Он любит нюхать табак и нюхает очень хороший. Когда нюхает, то не чихает, а как-то особенно внушительно поводит носом. Впрочем, он и вообще внушителен. Движения его медлительны и плавны. Это, однако ж, не исключает способности его горячиться. В противность плавным и медлительным движениям, говорит он и не плавно и не медлительно. Мера гороху, просыпанная на лист железа, дает некоторое уподобление его речи.

Он -- управляющий гг. Дурманиных. Гг. Дурманины живут за границей. Они довольны Гундриковым. Гундриков не ворует (то есть не ворует нагло). Гундриков хотя упорно отрицает интенсивное хозяйство, зато, не гоняясь за журавлями в небе, крепко держит в руках синицу. Дурманинские мужики по его милости на малом наделе. Кроме того, их окружают господские земли. Видали ли вы мышонка в когтях у кошки? Гундриков справедливо полагает, что при таких условиях интенсивное хозяйство излишне. Оно требует затрат и лучших климатических условий. Вместо этого баснословно дешевым трудом он возделывает трехполку.

Как и подобает коллежскому асессору -- он горд. За вечным отсутствием гг. Дурманиных спина его закаменела. Поклоны его были величественными поклонами. {263} Пожатие своей руки, в простоте, душевной, он считал милостью. Другой мой сосед, Чухвостиков, величал его Навуходоносором. Чудак!

Впрочем, Семен Андреич справедлив. С его стола не сходят судебные уставы 1864 года (в роскошном переплете и с надписью золотом: Правда и милость да царствуют в судах). Все, что он делает, делает он не иначе, как на основании надлежащих статей. Он любит точность. Он не берет лишнего, но берет по закону. Если в условии с мужиком помещена неустойка в пятьдесят рублей, он довольствуется пятидесятью. "Я люблю правду", -- говорит он в таких случаях. Это мирит его с тем, что он имеет привычку называть своею совестью.

Семен Андреич считает себя хорошим человеком. Он даже добр. Сынишка его в классической гимназии, а у дочурки имеется француженка с легитимистским направлением. Он вдовый и нанимает экономку.
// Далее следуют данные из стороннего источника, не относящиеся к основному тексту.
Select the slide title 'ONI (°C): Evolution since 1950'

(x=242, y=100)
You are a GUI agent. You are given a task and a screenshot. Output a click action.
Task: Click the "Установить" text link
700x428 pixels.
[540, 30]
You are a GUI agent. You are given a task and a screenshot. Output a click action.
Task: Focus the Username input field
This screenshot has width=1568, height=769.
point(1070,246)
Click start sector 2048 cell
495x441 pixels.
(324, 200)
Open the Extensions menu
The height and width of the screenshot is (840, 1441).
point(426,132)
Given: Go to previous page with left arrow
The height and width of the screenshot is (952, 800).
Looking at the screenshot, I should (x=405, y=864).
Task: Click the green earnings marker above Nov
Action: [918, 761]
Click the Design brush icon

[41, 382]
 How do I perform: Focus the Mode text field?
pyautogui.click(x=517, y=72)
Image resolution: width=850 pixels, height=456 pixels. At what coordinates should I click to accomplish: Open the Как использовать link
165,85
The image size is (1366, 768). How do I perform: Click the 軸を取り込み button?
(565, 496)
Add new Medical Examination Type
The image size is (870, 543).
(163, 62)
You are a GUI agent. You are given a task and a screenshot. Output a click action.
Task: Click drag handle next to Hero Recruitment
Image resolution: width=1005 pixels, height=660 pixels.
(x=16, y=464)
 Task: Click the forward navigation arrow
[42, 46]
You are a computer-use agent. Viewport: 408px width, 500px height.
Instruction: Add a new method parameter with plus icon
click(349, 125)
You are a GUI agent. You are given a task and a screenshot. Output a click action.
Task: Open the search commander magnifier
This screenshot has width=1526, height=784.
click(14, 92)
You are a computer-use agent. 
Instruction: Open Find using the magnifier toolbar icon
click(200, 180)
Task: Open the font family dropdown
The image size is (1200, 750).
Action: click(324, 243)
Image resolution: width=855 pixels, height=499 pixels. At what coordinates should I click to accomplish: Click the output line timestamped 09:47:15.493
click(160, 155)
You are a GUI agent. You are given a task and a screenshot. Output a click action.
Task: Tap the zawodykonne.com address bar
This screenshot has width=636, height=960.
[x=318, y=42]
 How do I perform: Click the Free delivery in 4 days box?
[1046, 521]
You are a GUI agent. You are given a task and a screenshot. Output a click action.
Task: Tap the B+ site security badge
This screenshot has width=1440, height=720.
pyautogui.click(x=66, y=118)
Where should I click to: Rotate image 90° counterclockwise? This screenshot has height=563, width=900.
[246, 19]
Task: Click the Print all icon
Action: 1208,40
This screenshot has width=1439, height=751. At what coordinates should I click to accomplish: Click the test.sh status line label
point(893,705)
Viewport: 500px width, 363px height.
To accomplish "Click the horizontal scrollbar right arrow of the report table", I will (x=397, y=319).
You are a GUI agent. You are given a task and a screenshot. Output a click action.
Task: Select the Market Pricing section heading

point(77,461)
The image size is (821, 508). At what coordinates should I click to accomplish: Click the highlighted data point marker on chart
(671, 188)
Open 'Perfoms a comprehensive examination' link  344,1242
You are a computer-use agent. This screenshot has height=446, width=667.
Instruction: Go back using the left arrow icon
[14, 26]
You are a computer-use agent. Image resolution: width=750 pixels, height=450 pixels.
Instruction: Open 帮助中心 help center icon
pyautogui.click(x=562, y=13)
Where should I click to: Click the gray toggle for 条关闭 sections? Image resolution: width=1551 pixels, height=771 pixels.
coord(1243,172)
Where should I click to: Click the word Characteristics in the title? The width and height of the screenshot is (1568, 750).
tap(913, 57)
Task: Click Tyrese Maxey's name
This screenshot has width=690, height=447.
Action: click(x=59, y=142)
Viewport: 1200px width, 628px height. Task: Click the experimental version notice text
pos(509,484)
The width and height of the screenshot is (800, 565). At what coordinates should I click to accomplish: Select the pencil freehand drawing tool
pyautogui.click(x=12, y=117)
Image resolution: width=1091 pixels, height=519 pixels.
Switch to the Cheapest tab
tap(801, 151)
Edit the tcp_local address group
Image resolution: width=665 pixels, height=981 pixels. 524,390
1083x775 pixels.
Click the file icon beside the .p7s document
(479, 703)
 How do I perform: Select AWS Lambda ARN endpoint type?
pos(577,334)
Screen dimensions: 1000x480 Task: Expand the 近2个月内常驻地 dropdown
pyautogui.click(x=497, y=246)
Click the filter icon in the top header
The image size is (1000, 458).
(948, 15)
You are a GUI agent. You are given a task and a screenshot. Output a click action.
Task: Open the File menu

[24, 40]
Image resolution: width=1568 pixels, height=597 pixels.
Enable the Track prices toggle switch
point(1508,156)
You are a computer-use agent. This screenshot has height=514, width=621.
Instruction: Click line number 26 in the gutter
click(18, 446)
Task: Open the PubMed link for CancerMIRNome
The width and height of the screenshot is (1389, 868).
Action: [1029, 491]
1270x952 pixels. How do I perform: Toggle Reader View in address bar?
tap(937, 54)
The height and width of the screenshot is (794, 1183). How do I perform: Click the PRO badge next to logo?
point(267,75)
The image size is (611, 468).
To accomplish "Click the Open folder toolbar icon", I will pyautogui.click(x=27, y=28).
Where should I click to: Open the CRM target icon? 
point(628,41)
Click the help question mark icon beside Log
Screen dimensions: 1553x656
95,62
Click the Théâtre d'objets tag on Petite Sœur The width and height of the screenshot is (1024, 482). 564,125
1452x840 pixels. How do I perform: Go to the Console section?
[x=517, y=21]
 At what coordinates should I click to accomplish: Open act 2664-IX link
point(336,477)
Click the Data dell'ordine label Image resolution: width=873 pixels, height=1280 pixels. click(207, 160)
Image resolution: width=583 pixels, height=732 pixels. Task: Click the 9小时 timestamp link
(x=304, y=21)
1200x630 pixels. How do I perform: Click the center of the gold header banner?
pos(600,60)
И однако как теоретик он -- фантазер. В противность его обыденным понятиям, факты в теории обобщаются у него с поразительным легкомыслием. Вот почему проекты, один другого нелепей и один другого затейливей, кружат его голову, чуть только он отрешится от действительности. Проекты преимущественно касаются политики. В свободные минуты любимым занятием Семена Андреича бывает раскрашивание географических карт. Пером на белой бумаге он обводит силуэт Европы и Азии и затем произвольно проводит границы государств. Россию он окрашивает в желтое (цвет рублевой бумажки). Желтая краска простирается на картах Семена Андреича от Пекина до Константинополя. Семен Андреич патриот и не жалеет желтой краски. Но он скупится на синюю. Синяя означает немцев. Немцев он не любит. Немцам было тесно на его картах. Стиснутые между долиной Шпрее и Рейном, бедняги задыхались. Густая желтизна заполоняла их придунайские, галицкие и познанские угодья. Эта желтизна доходила вплоть до Берлина. "Все это наше исконное", -- говорит Гундриков и ссылается на победы императрицы Елизаветы.

К французам он благоволит. Им он отдает все -- от Альп и до моря, от Рейна до Пиренеев. "Пущай их!" -- благодушествует он, а когда доброту его устрашают коммуной, то грозно хмурится и тычет указательным пер-{264}стом на синюю неметчину. В неметчине он олицетворяет будочника.

Турок почти вовсе отсутствует на картах Семена Андреича. Только после тщательных наблюдений вы могли бы заметить зеленый треугольник, изображающий Турцию. Треугольник этот величиною не превосходит блоху и ютится где-то в глубине каменной Аравии, позади ярко желтеющей Палестины.